As has been said, the early workers who sought for knowledge of old Egypt hunted mainly for papyri. Manuscripts were of undoubted value in throwing light on the past, and while the seekers were prepared to recover statues, jewels and similar objects, they placed the recovery of manuscripts before everything else. The fact that they could not read the papyri, in those early days when a glimmer of interest in Egypt was beginning to filter through to the outside world, was no drawback to the hunters. The rows of quaint pictures, with bird-headed men, the natives with mops of black hair, and other queer things, were attractive in themselves. They had a value to the collector for their strange writing alone. And those early collectors realized that, given the manuscripts, some brilliant men would manage to read them some day, as Young and Champollion actually did.

So those early enthusiasts spent their time hunting tombs, digging here, there and everywhere in their endeavours to locate something that was worth carrying away. When they were successful they seized on the mummy cases and eagerly opened them to see if any manuscripts were inside with the mummy. In their eagerness they overlooked much. They searched haphazard. Their knowledge was small, and they undoubtedly cast aside many things which they looked upon as so much rubbish, trifles which to the scientist of to-day would light up the past as with a searchlight.

A square inch of broken pottery is not particularly noticeable in a mound of rock and sand, and even if the eye does light on it the hand is seldom prompted to pick it up. But there are men so skilled in their knowledge of the pottery of past ages that a fragment may serve to link places thousands of miles apart, and thrust the history of mankind backward into the mists of time for several thousands of years.

A brilliant scientist like Professor Flinders Petrie is able to deduce the most amazing things from a piece of pottery, even if it be but a fragment. To him the fragment serves the purpose of a calendar. It is as though he were picking up a modern calendar on which the year stood boldly out. Of course the fragment of pottery does not date quite so exactly as that, but it easily falls within a well-defined period.

A glance would enable the famous scientist to say: “This is seven thousand years old.” And, seeing a different fragment, he would know that it was a great deal older—perhaps ten thousand years old.

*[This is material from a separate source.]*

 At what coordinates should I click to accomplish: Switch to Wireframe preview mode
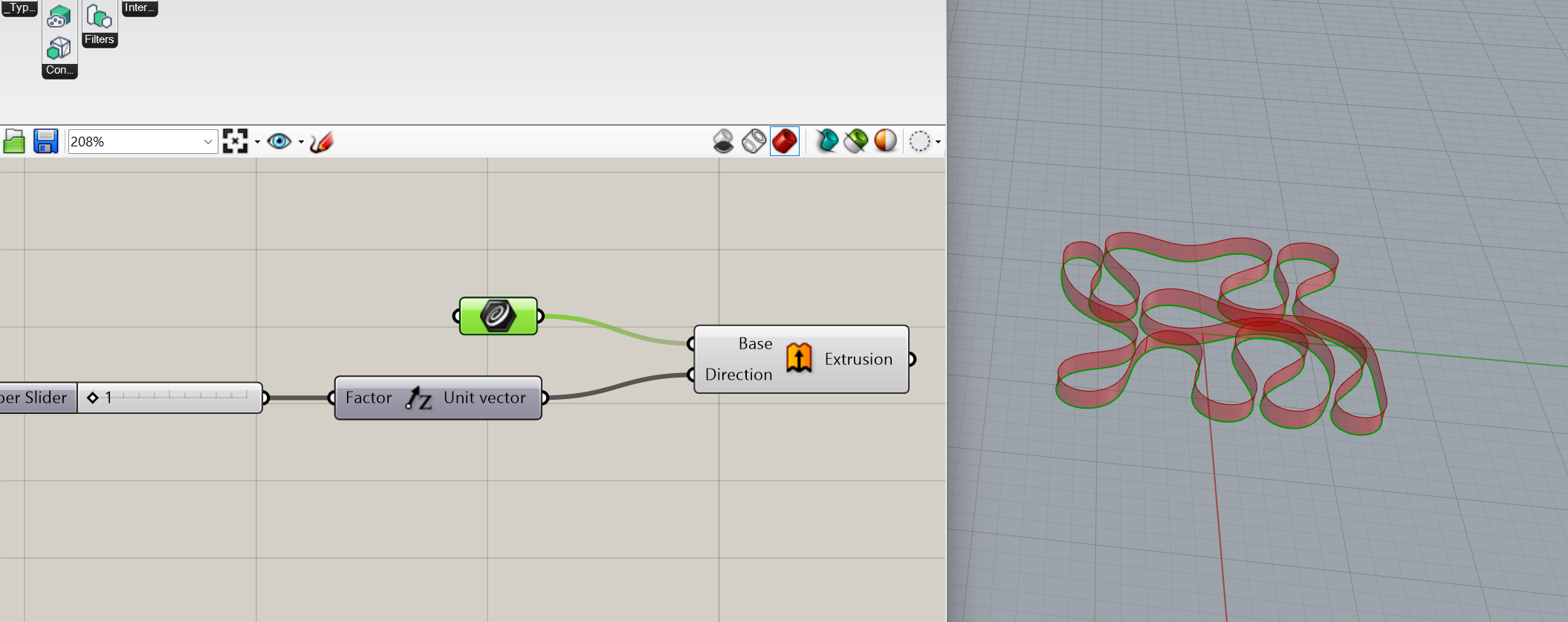pos(754,141)
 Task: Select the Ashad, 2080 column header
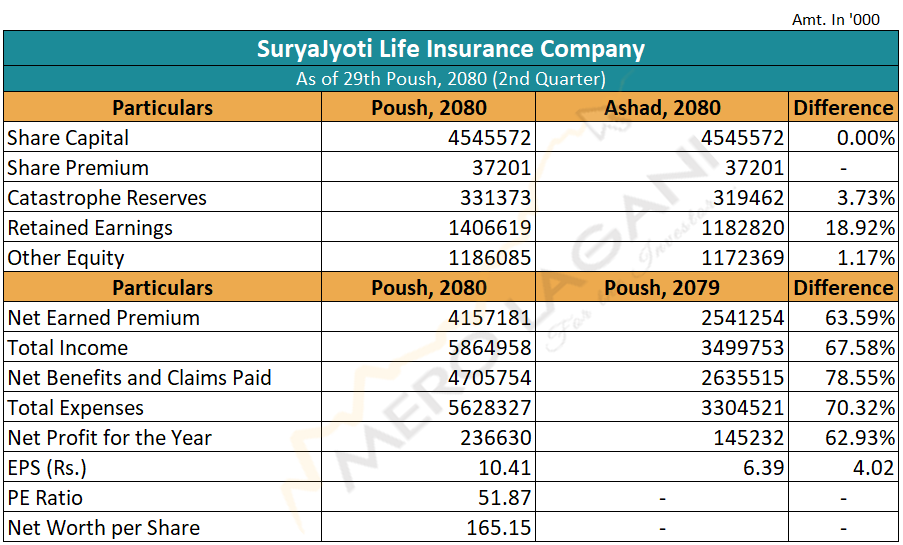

How much valuable evidence of this sort has been ignorantly destroyed in the past will never be known. In the early days of last century, and even to within measurable distance of this, men were too intent on the big things to pay attention to the little things that slipped through their fingers. It is the common things that tell us the history of a period, the things that people use and wear. If we recover these fragments of common things, they serve to indicate how the people lived.

Thieves, too, have been responsible for the loss of most valuable evidence. The Egyptian natives are born pilferers. They have a natural aptitude for causing things to vanish, and when a discovery has been made the discoverer has seldom been able to preserve his find in its entirety. There have been cases where the greater part of a find has disappeared in a night, and once it is gone you might as well seek to find a particular grain of sand in the desert. Statues, vases, jewels, furniture—all have been carried off, and the finders have wakened to discover that their labour has been wasted, and that instead of enriching our knowledge of the world they have merely enriched a few native thieves.

The natives, too, often seize the opportunity of digging in places where they know they will not be disturbed. They do not go to the trouble of obtaining a permit to dig. The last thing they desire to do is to call the attention of the authorities to their work, so they run the risk and dig surreptitiously. While it is obvious they must waste a lot of energy in conducting these illegal searches, it is also obvious that they are often rewarded by finding objects of value.

The things they find, they smuggle to their huts, and in due course sell to some traveller, who places them in his private collection, where they are as completely lost to sight as if they had never existed. Then there are things that the natives stumble on accidentally. If their find is not portable, they may inform the authorities, but if it is easy to handle, there is little prospect of their discovery becoming known.

No one has the faintest idea how much material has been lost in these ways. Its scientific value must be incalculable.